SNMPTN 2013 di awal kemunculannya telah disambut banyak
pihak dengan respons yang berbeda-beda. Ada yang berbahagia karena
sistem pendaftaranya yang gratis, ada juga yang bahagia karena tidak
perlu repot-repot mengikuti SNMPTN jalur tulis yang memiliki bobot soal
di atas rata-rata. Kebahagiaan ini kebanyakan dimiliki oleh para siswa
di sekolah “top” di kawasan perkotaan. Pasalnya, sistem acuan utama
menggunakan nilai rapor dalam pembobotan penerimaan dari PTN yang
bersangkutan ternyata telah memiliki konversi-konversi tertentu untuk
sekolah-sekolah yang dianggap memiliki tingkat prestise tinggi.

§ **DATA YANG DIBERIKAN**:
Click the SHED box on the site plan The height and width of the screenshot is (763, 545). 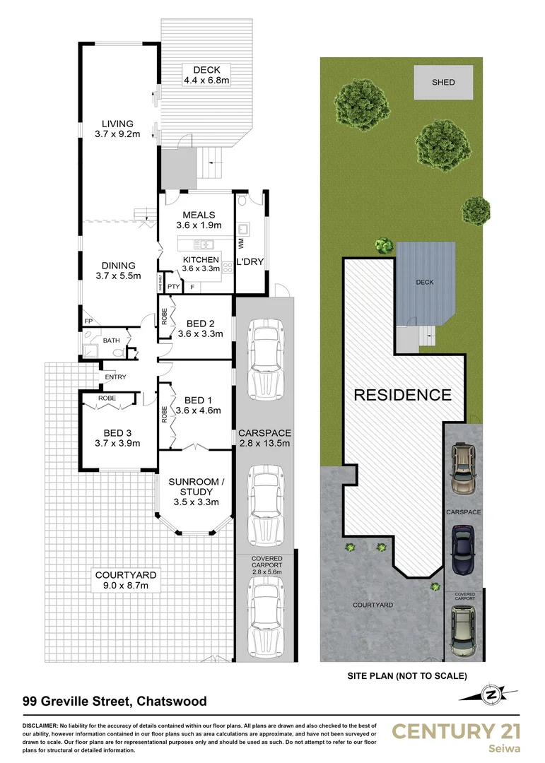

§ **TUGAS YANG DIKERJAKAN**:
1. Tentukan apakah setiap pernyataan berikut sesuai dengan kutipan tentang SNMPTN 2013. Jawab ya atau tidak, lalu sertakan kata-kata penentu dari kutipan itu sebagai kutipan langsung. (a) Pendaftaran SNMPTN 2013 tidak dipungut biaya. (b) SNMPTN jalur tulis memiliki bobot soal di bawah rata-rata. (c) Kebahagiaan itu kebanyakan dimiliki para siswa sekolah di kawasan pedesaan.
2. Sebutkan semua kata ulang bertanda hubung yang terdapat dalam kutipan tentang SNMPTN 2013.
3. Kutip persis bagian dari kutipan tentang SNMPTN 2013, mulai dari "SNMPTN 2013 di" dan berakhir pada "tingkat prestise tinggi.".

§ **HASIL AKHIR**:
1.
(a) Ya: "sistem pendaftaranya yang gratis"
(b) Tidak: "memiliki bobot soal di atas rata-rata"
(c) Tidak: "kebanyakan dimiliki oleh para siswa di sekolah “top” di kawasan perkotaan"

2. berbeda-beda, repot-repot, rata-rata, konversi-konversi, sekolah-sekolah

3.
SNMPTN 2013 di awal kemunculannya telah disambut banyak
pihak dengan respons yang berbeda-beda. Ada yang berbahagia karena
sistem pendaftaranya yang gratis, ada juga yang bahagia karena tidak
perlu repot-repot mengikuti SNMPTN jalur tulis yang memiliki bobot soal
di atas rata-rata. Kebahagiaan ini kebanyakan dimiliki oleh para siswa
di sekolah “top” di kawasan perkotaan. Pasalnya, sistem acuan utama
menggunakan nilai rapor dalam pembobotan penerimaan dari PTN yang
bersangkutan ternyata telah memiliki konversi-konversi tertentu untuk
sekolah-sekolah yang dianggap memiliki tingkat prestise tinggi.